Are Office Buildings Obsolete?

Before buildings had centralized refrigerated air conditioning, windows used to open.

There was a little transition period, when the air conditioning had been installed and the new windows hadn’t, and Gene in Accounting wanted a little fresh air, and Glenda, head of the secretarial pool, was too hot. That petty war went on for a couple of years before the new sealed windows were installed.

These days windows don’t open and thermostats can’t be accessed except by Building Maintenance. Modern skyscrapers are controlled environments, regulated by complicated algorithms that limit air flow and temperature and circulation, keeping conditioned air, heated or cooled, in, and natural air out.

Kind of like a submarine or a rocket ship, except for the ground floor doors.

Climate control is great. Unless there’s a sneaky airborne virus that the infecteds might not even know they have. Then all that recirculated air is a medium of viral exchange. Eugene in Accounting might be breathing in the same air that Sylvia in Customer Service just exhaled three minutes ago, even though they’re on different floors.

Don’t get me started on the elevators. Those people riding the elevator together might as well be making out.

Those downtown buildings are Petri dishes, teeming with superspreader potential.

And office workers aren’t, for the most part, paragons of fitness and health. Those office workers are saddled with the co-morbidities that come with sedentary lifestyles, sitting at a desk for forty hours a week, eating processed foods and sugar, and only getting exercise when they get up to walk to the break room to see if the the doughnuts have been replenished.

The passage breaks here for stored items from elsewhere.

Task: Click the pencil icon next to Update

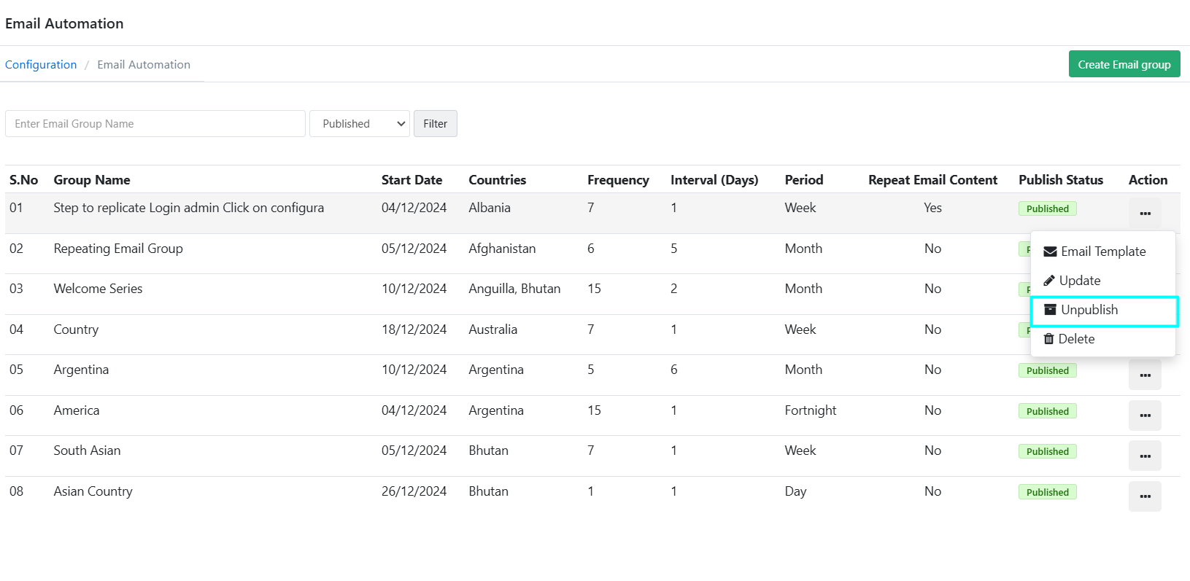Action: [x=1049, y=281]
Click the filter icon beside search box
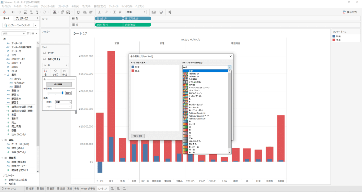Screen dimensions: 362x192 (28, 33)
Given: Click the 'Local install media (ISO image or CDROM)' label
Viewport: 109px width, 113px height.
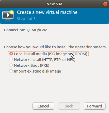Looking at the screenshot, I should pos(51,54).
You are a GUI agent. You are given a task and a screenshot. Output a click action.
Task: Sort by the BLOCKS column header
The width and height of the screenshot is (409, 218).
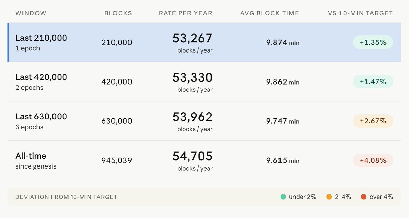coord(118,13)
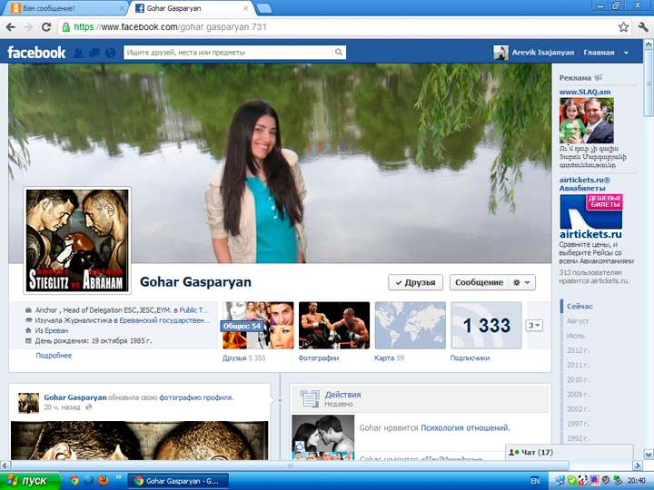654x490 pixels.
Task: Open Chrome wrench settings menu
Action: (641, 27)
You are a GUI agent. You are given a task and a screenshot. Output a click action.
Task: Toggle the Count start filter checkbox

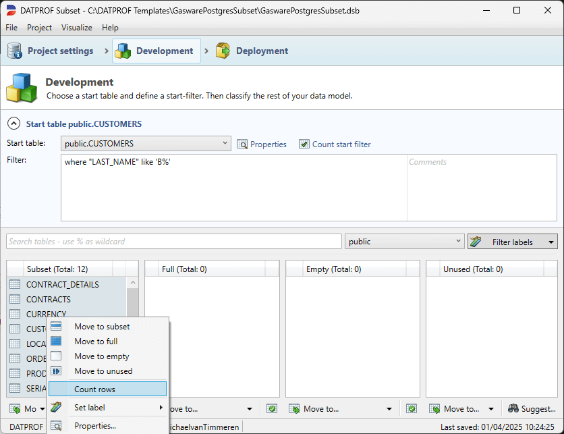(304, 144)
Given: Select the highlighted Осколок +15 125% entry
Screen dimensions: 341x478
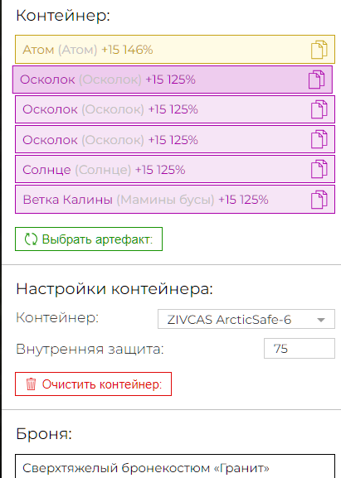Looking at the screenshot, I should [x=173, y=80].
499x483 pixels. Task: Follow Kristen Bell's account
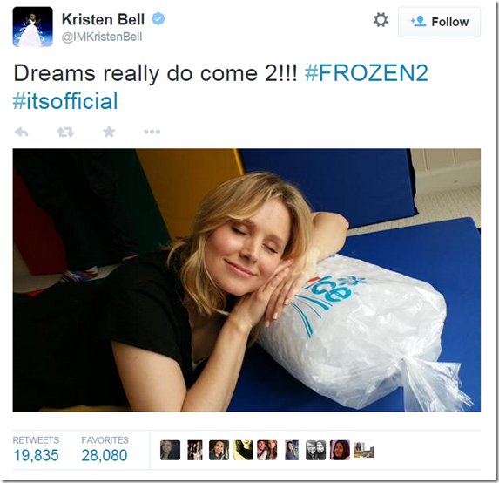(x=439, y=22)
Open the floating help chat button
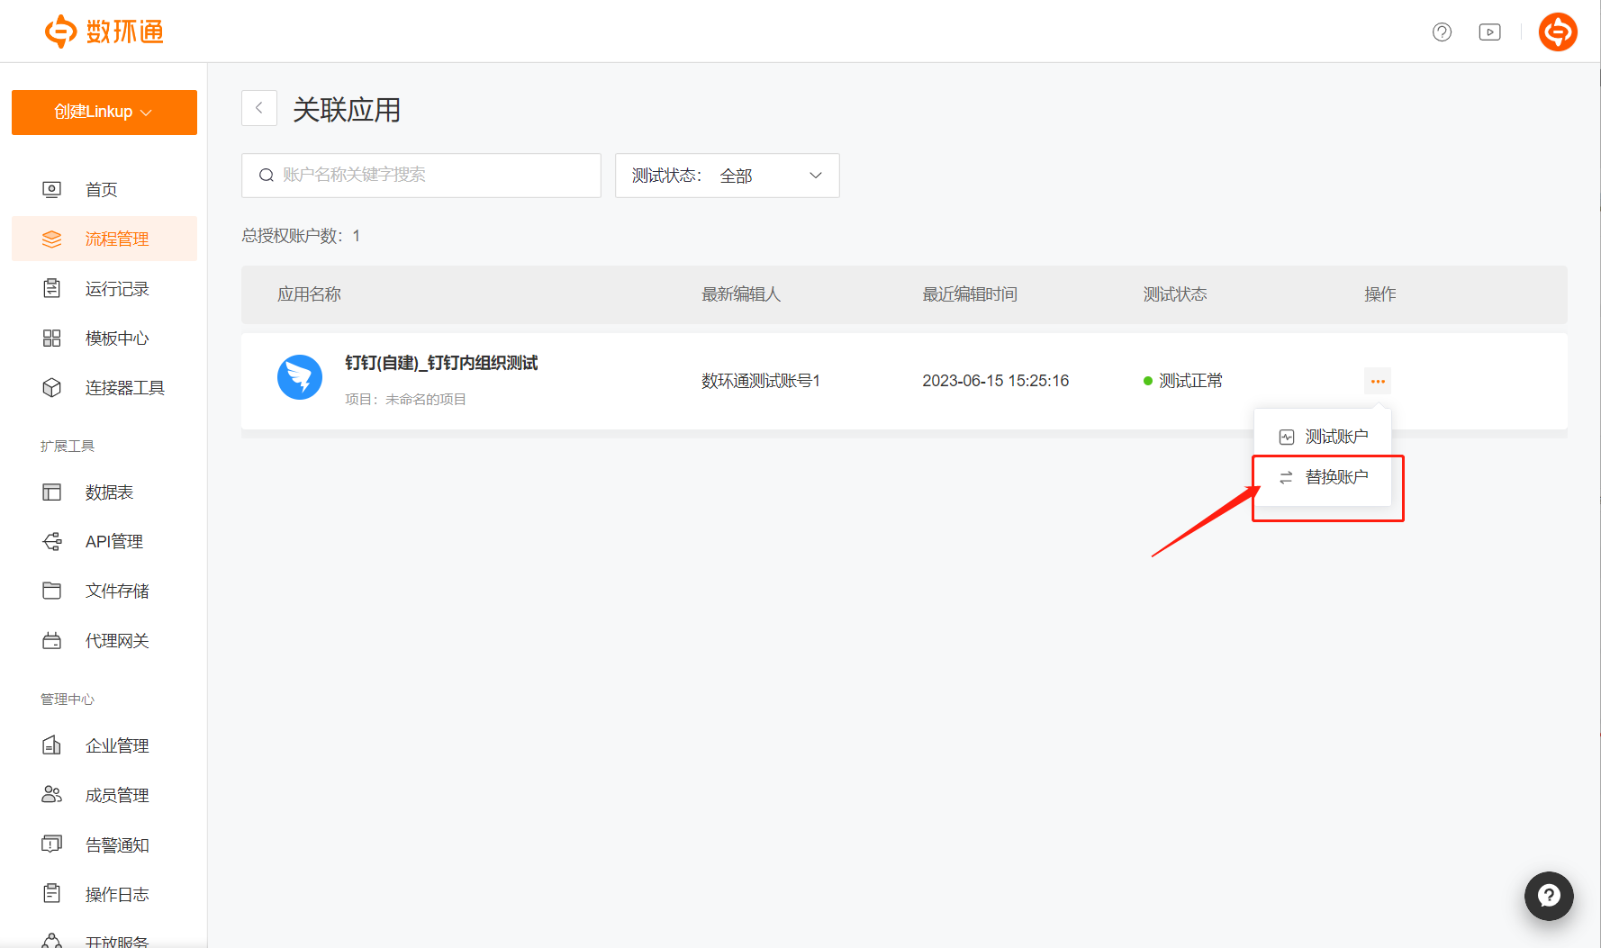 point(1548,895)
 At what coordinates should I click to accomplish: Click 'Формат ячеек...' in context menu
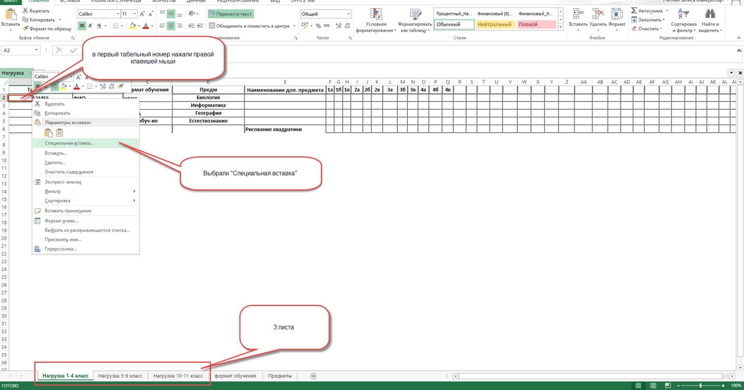pyautogui.click(x=61, y=221)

The pandemic quarantine has shown that you don’t have to be sitting at a desk in an office to do your job. Anywhere in the world could be your office, as long as they have a (fairly) reliable internet connection. You can be logging in from Budapest, or Singapore, or Taipei, if you can accommodate the time difference.

If the company needs some face-time, like, for instance, for a brainstorming session, there are rental offices, like The Station in downtown El Paso, where you can rent a conference room. The Station is in the Transtelco Building, on a major internet trunk line, so you know that the internet there is faster than you can type, and probably faster than you can think, even on a good day.

Or maybe I’m just speaking for myself.

Maybe forced office attendance is more a demonstration of dominance than a real job requirement. I mean, we’re all adults here. Your job performance should be determined by your results, not by your effort. Unless the man just wants to show you who’s boss.

Hell, offshore your workload to India. If you can find good graphic artists or personal assistants from those Indian websites. I never could, but maybe the Indian offshore employment pipeline has improved in the last decade.

The pandemic work-from-home metamorphosis could signal a seismic shift in America’s workforce.

What’s going to happen to all those hall monitors? The PR girl who measures hemlines and judges wardrobes? The office manager who times bathroom breaks? Will their job descriptions change so they supplement the runners? Email won’t obviate the need for signed documents.

Office buildings were already on their way out. Remember, the City had to give the owners of WestStar Tower at Hunt Plaza a $10 million tax abatement to make it economically viable, and that was before the pandemic.

3 comments

  1. Oh, hell yeah! I was fortunate enough to take a job working from home way back in the early 1990’s, and I learned very quickly that my productivity went way up, and stayed there. I found myself doing much more, with much less effort. I know it kills micromanagers to think that workers can actually be productive without constant supervision, but it is true. Think how much money a large employer can save if they don’t rent space, or build it, but send the workers home.